An Interactive Monty Hall Simulation

nbinteract was designed to make interactive explanations easy to create. In this tutorial, we will show the process of writing a simulation from scratch and visualizing the results interactively.

In this section, you will create an interactive simulation of the Monty Hall Problem. You may continue writing code in the notebook from the previous section or create a new one for this section.

The Monty Hall Problem

The Monty Hall Problem (Wikipedia) is a famous probability problem that has stumped many, mathematicians included. The problem goes something like this:

Suppose you're on a game show, and you're given the choice of three doors: Behind one door is a car; behind the others, goats. You pick a door, say No. 1, and the host, who knows what's behind the doors, opens another door, say No. 3, which has a goat. He then says to you, "Do you want to switch your choice to door No. 2?" Is it to your advantage to switch your choice?

Perhaps unintuitively, you will win the prize about twice as often if you switch doors. We can show this through simulation.

Simulating a Game

One way to write an interactive explanation is to write functions and create interactions for each one as applicable. Composing the functions allows you to create more complicated processes. nbinteract also provides tools for interactive visualizations as we will soon see.

Let's start with defining a function to simulate one round of the Monty Hall Problem.
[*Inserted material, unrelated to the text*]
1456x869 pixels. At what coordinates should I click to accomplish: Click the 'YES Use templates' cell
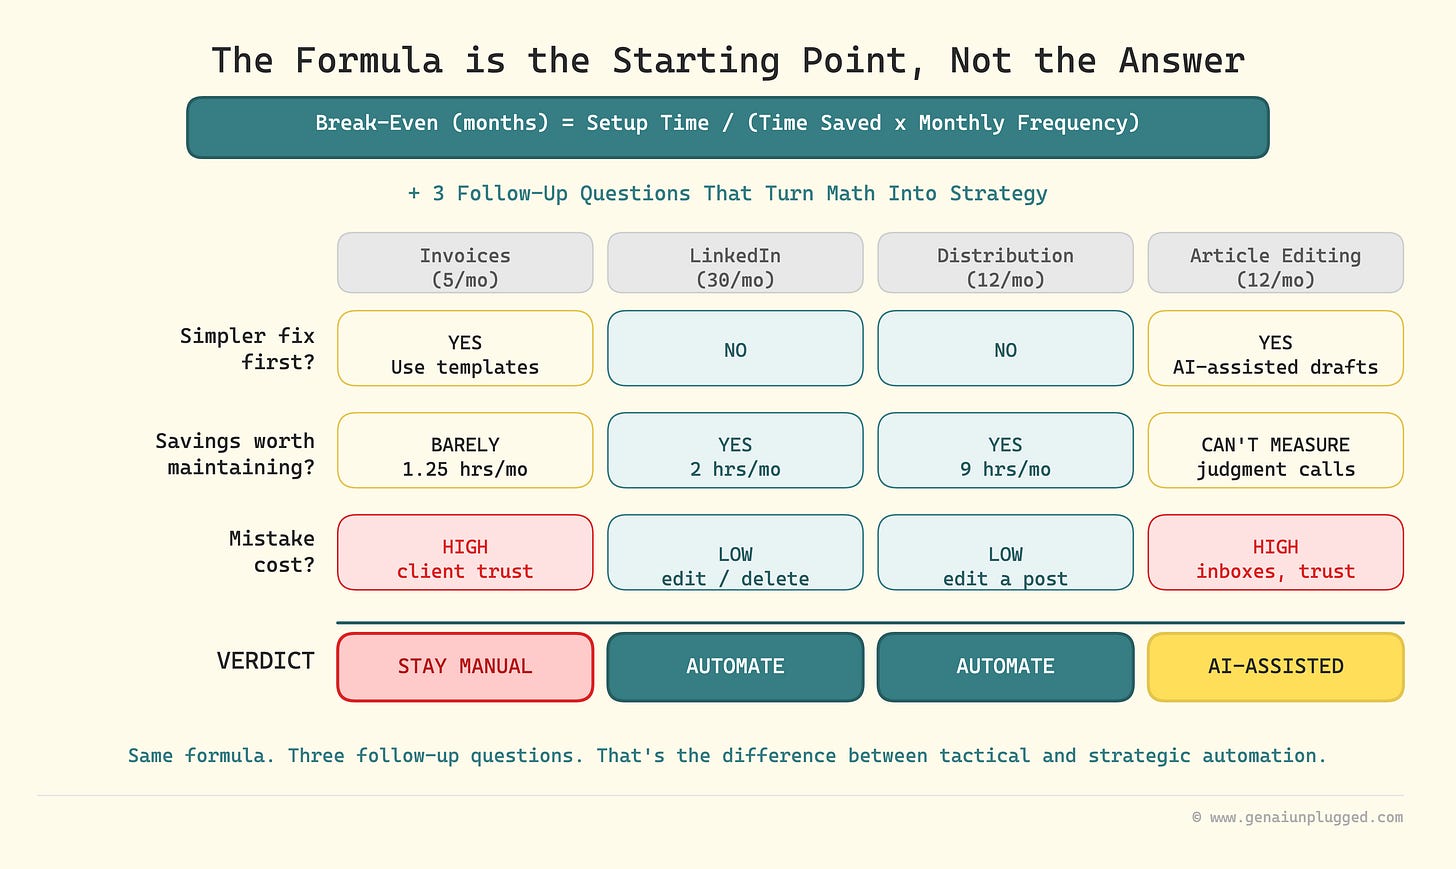tap(465, 348)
from ipywidgets import interact
import numpy as np
import random

PRIZES = ['Car', 'Goat 1', 'Goat 2']

def monty_hall(example_num=0):
    '''
    Simulates one round of the Monty Hall Problem. Outputs a tuple of
    (result if stay, result if switch, result behind opened door) where
    each results is one of PRIZES.
    '''
    pick = random.choice(PRIZES)
    opened = random.choice(
        [p for p in PRIZES if p != pick and p != 'Car']
    )
    remainder = next(p for p in PRIZES if p != pick and p != opened)
    return (pick, remainder, opened)

Note that the example_num argument is passed in but not used in the monty_hall function. Although it's unneeded for the function, it is easier to use interact to call functions when they have arguments to manipulate:

interact(monty_hall, example_num=(0, 100));

By interacting with the function above, we are able to informally verify that the function never allows the host to open a door with a car behind it. Even though the function is random we are able to use interaction to examine its long-term behavior!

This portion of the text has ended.